Validate assembled or obtained big data sample

Submitted by sylvia.wong@up… on Sat, 03/06/2021 - 15:47
Sub Topics

As you have leant so far, big data in its raw and unprocessed form can be obtained from various sources, formats and ever-increasing volumes. It is often impractical to test an entire volume of a raw big dataset as it can be:

  • time-consuming
  • resource-intensive (e.g. storage space and processing power)
  • costly.

Raw big dataset – Big data that is in its natural form and is unprocessed. This includes large amounts of data acquired from a variety of big data sources (e.g. internal, external, batch, real-time, interactive etc.) and formats (e.g. structured, unstructured, semi-structured).

Therefore, a more practical approach is to select a smaller and manageable sample of the raw big dataset for testing and further processing.

Testing a smaller sample of the big dataset enables us to:

  • visualise the data easily
  • control the quality of data
  • understand the data and its context
  • examine variations or missing values
  • discover any errors in misclassifications.

This brings us to the topic of data sampling.

What is ‘data sampling’?

Data sampling is a statistical analysis technique used to select, manipulate and analyse a representative subset of data points to identify patterns and trends in the larger data set being examined. 23

Data sampling helps to:22

  • select a representative sample from the raw big dataset
  • reduce the amount of data to a manageable size for testing
  • reduce the processing time for data validation
  • build and run analytical models more quickly while still producing accurate findings
  • help improve the overall big data analysis process.

The basic idea of data sampling is represented as follows.

A diagram depicting an entire dataset
A diagram depicting a data sample or selection of data

The data sampling process for big data testing should be focused on reducing the sample selection bias or sampling errors.

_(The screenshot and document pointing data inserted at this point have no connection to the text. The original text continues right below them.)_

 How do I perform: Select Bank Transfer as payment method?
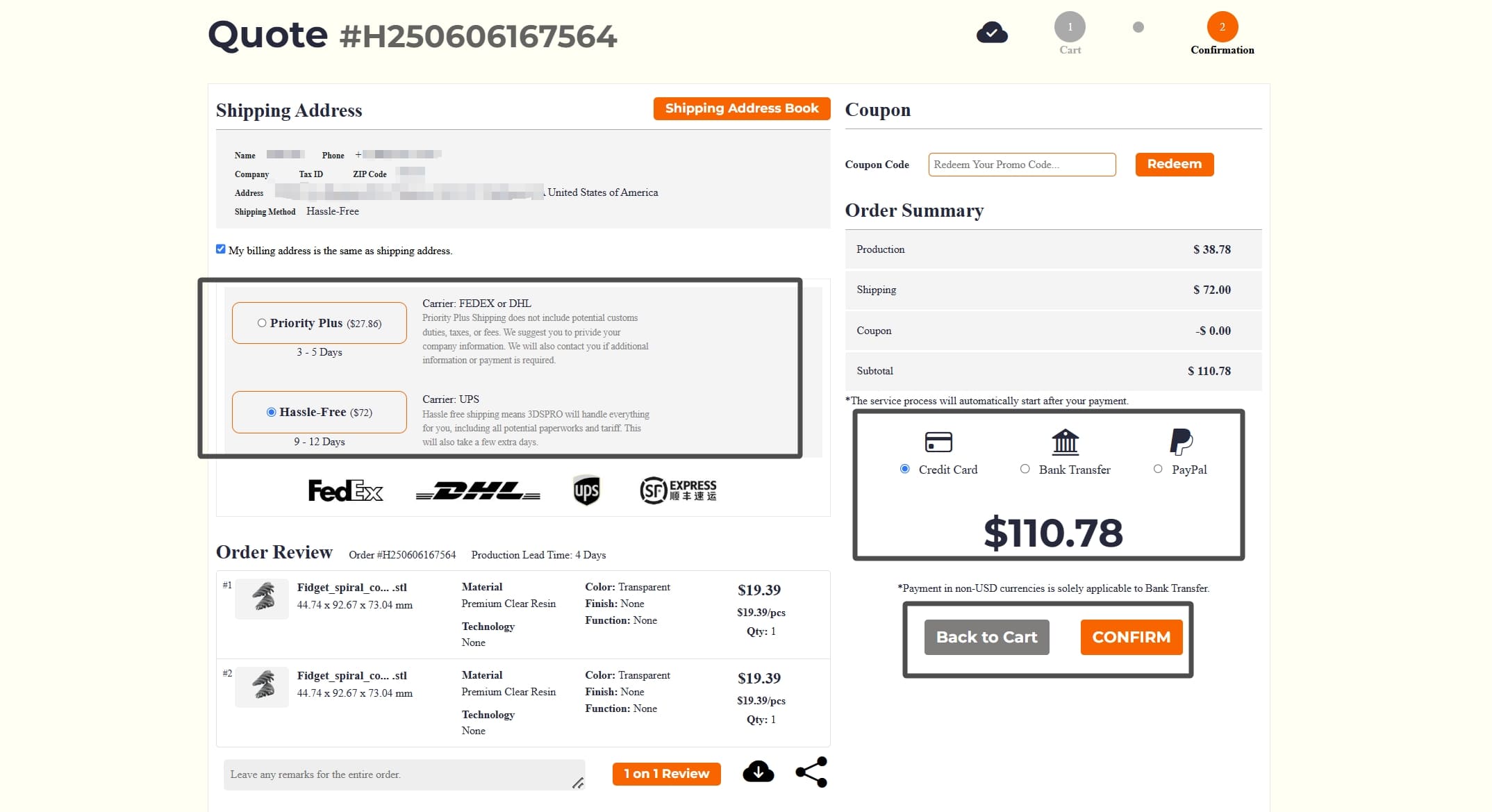1025,469
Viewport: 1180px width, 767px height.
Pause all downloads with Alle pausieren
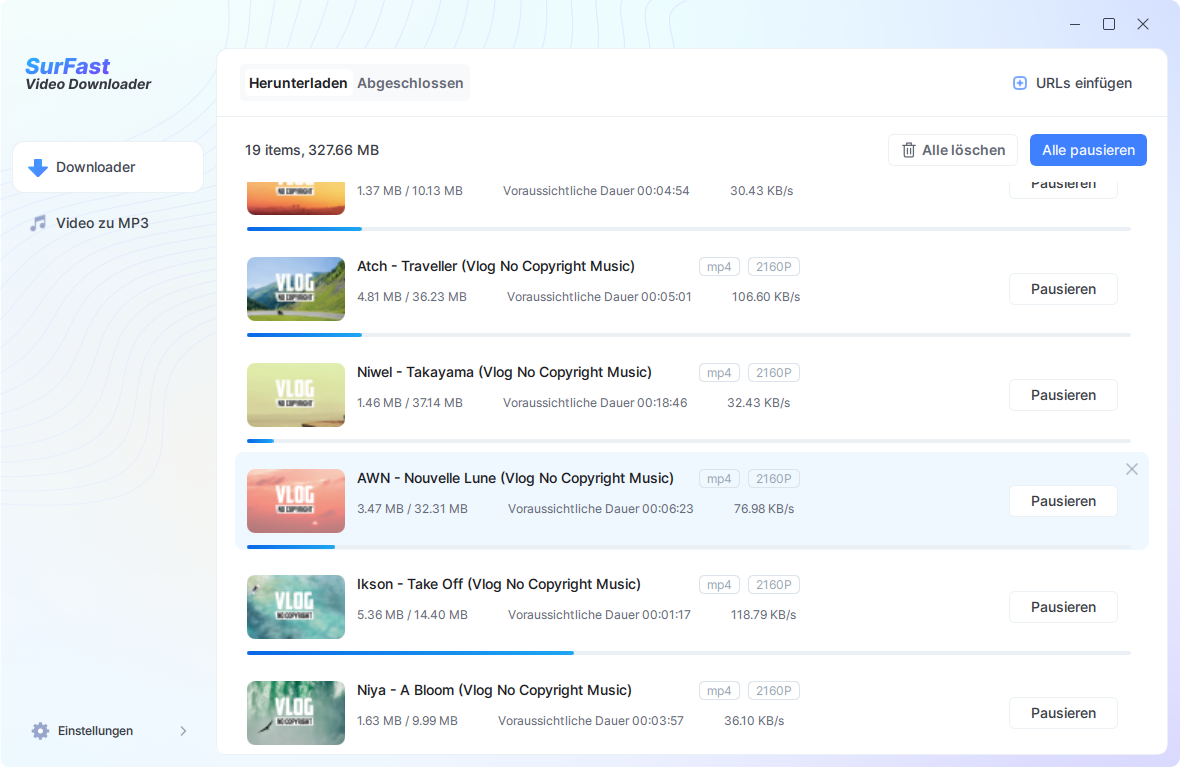1088,150
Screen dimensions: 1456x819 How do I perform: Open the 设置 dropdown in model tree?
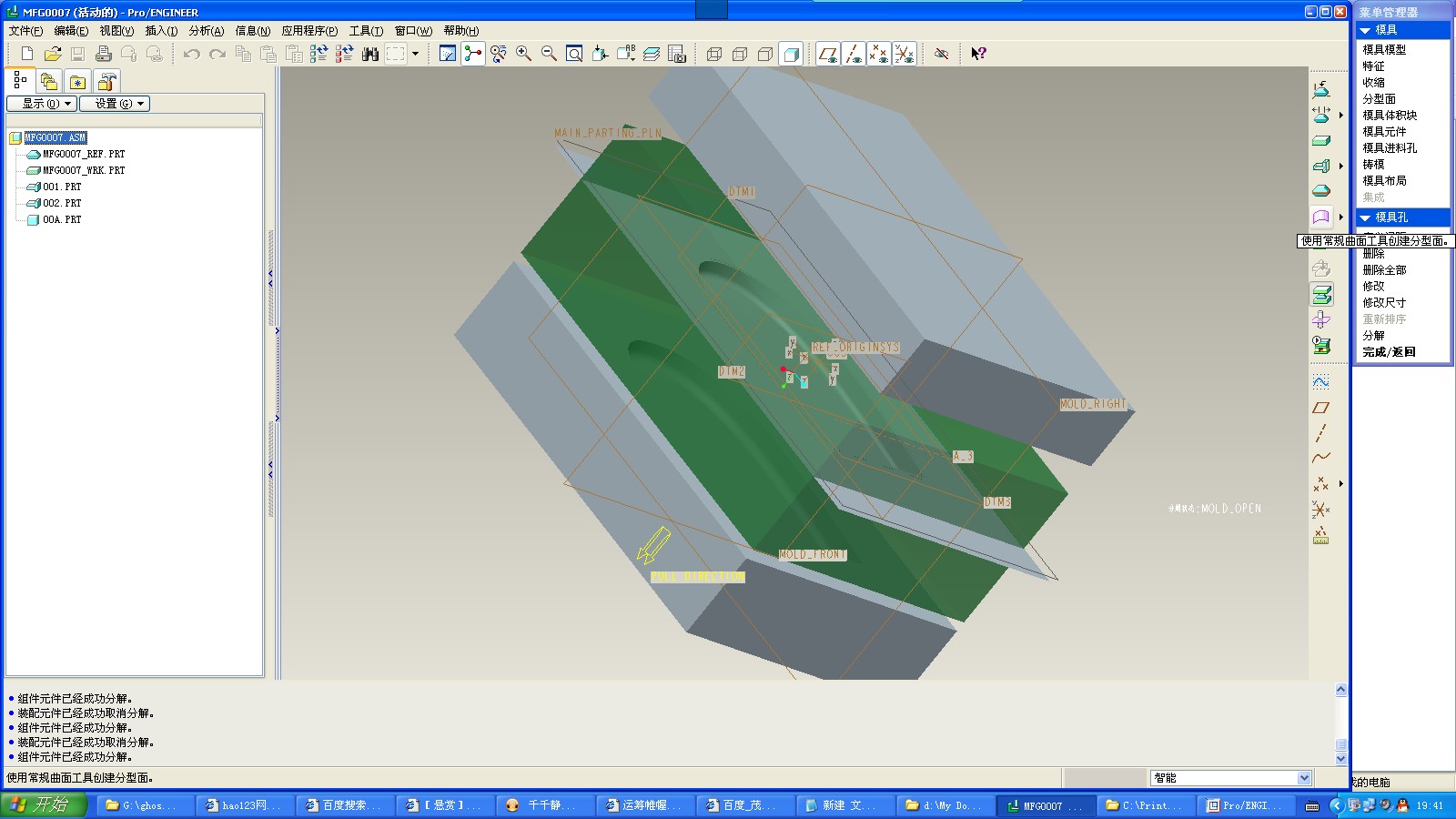[115, 104]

Sample selection bias is a type of bias caused by choosing non-random data for statistical analysis. The bias exists due to a flaw in the sample selection process, where a subset of the data is systematically excluded due to a particular attribute. 26

Sampling error is a statistical error that occurs when an analyst does not select a sample that represents the entire population of data. 27

Sampling methods

There are many sampling methods – however, all can be classified into one of two categories:

Types of sampling methods
Probability sampling Here, every member of the population has an equal chance of being selected to provide data, and a random sample does so.
Non-probability sampling Here, certain members of the population have a greater chance of being selected to provide data, so the sample is not random.
A diagram depicting a Probability Sampling
A diagram depicting a Nonprobability Sampling

Since statistical reasoning relies on probably, we will focus our attention only on probability sampling methods for big data testing in this module.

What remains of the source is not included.